Los momentos de crisis invitan a la reflexión, y el Barça, tan dado a las crisis, según calibró muy pronto Martino (y sus jefes le han dado la razón fomentando varios episodios), anda dándole vueltas a la necesidad de remodelar la plantilla. La cuestión es decidir cuándo hacerla y quiénes han de ser los afectados. La contrastada paranoia culé por promover debates constantes llega al punto de que empiece a discutirse si la articulación del equipo del mañana debe erigirse en torno a Messi o no.

Messi ha sido y es el más grande que habrán visto nuestros ojos. Para varias generaciones, también lo será, porque no se otea en el horizonte a ningún recién nacido capaz de aglutinar semejantes proporciones de talento y rendimiento como los que ha desparramado Leo tantos años.

Batido el récord de Paulino Alcántara como máximo goleador de todos los tiempos en el Barça, solo le quedarán en la vida dos grandes registros individuales por conseguir: el récord histórico de goles en la Liga (está a 22 de Zarra) y el de la Champions (a cuatro de Raúl). Los grandes títulos ya los tiene todos. Y repetidos. Pero en algunos foros le exigen el Mundial, además. Como si fuera una condición inexcusable para pertenecer al Olimpo de los cuatro grandes. Como si Di Stéfano lo hubiera ganado. O lo tuviera Cruyff. Como si el hecho de haber conquistado una competición que se celebra cada cuatro años fuera la carta de admisión imprescindible. El español Fernando Llorente, el italiano Barone, el brasileño Vampeta y el francés Guivarch han sido campeones mundiales y a nadie se le ocurre siquiera citarlos al enumerar los primeros 500 jugadores dignos de ser recordados.
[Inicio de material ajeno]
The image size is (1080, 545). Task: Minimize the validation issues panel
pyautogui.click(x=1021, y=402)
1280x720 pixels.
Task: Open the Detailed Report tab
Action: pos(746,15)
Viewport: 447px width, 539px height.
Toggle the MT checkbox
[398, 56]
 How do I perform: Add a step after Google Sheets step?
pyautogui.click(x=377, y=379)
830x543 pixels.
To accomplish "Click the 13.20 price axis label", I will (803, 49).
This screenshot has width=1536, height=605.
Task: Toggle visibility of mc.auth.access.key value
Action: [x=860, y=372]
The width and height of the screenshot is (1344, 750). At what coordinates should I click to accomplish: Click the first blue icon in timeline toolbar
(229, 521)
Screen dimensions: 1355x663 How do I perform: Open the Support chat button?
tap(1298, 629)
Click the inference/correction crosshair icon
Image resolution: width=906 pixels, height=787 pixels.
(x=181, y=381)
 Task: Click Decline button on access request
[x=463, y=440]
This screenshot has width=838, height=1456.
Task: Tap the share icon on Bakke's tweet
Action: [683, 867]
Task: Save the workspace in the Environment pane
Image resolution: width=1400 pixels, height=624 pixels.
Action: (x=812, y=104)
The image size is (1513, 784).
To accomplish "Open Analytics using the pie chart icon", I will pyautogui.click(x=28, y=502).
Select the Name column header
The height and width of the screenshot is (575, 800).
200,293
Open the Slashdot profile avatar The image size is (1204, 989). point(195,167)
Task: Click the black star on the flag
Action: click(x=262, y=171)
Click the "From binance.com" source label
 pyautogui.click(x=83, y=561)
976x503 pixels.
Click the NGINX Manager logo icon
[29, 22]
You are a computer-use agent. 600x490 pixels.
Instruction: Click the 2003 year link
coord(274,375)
Nadie sugiere aún que Messi camine hacia el declive aunque la pinta general del Barça remite a la de aquel Barça que retrasó su reconversión en el 2007. El configurado alrededor de Ronaldinho.

Messi no emite las señales de desidia de Ronaldinho (se entrena cada día, aunque ahora se prohíban las visitas) ni ha descendido su aportación al equipo (al contrario, el balón pasa demasiado por sus pies) ni acumula parecida fama de tarambana (es padre y los tarambanas actuales también lo son, ejerciendo mayores o menores obligaciones ligadas a la paternidad). Ni tiene la edad, tampoco, para que se anuncie su caminar hacia el ocaso. Cumplirá 27 años en junio. Aunque, cabe recordar, que Ronaldinho (1980) empezó a abandonarse justo por entonces, hacia el 2007…

El achaque de Messi no apunta tanto al declive físico como a los indicios de desapego que se detectan –más allá de que se refugie en su merecido estatus de estrella y no presione– después de haber saciado las inimaginables ambiciones futbolísticas que hubiera albergado desde crío y no le quede nada por qué luchar. “Leo es único. Espero que nunca se aburra, que sepamos rodearlo de jugadores para seguir compitiendo a este nivel”, sugirió Guardiola, tras la Copa de Europa de Wembley del 2011. El dichoso contrato del argentino y las vueltas que da la directiva en torno a él, o las que no dio para evitar la denuncia de Hacienda, dejando a Leo y su familia como unos presuntos evasores de impuestos, ennegrecen el nubarrón que amenaza con descargar sobre el Camp Nou antes de que esté todo cubierto. Que tardará.

Siendo millones los entrenadores a tiempo parcial que somos los aficionados al fútbol, tal vez el referéndum, el tercero que podría anunciarse para el 2014, debería preguntar si hay futuro en el Barça sin Messi. O el futuro del Barça es Messi. Empecemos a discutir ya sobre cómo sería la pregunta…

Joan Domènech es periodista de El Periódico de Catalunya.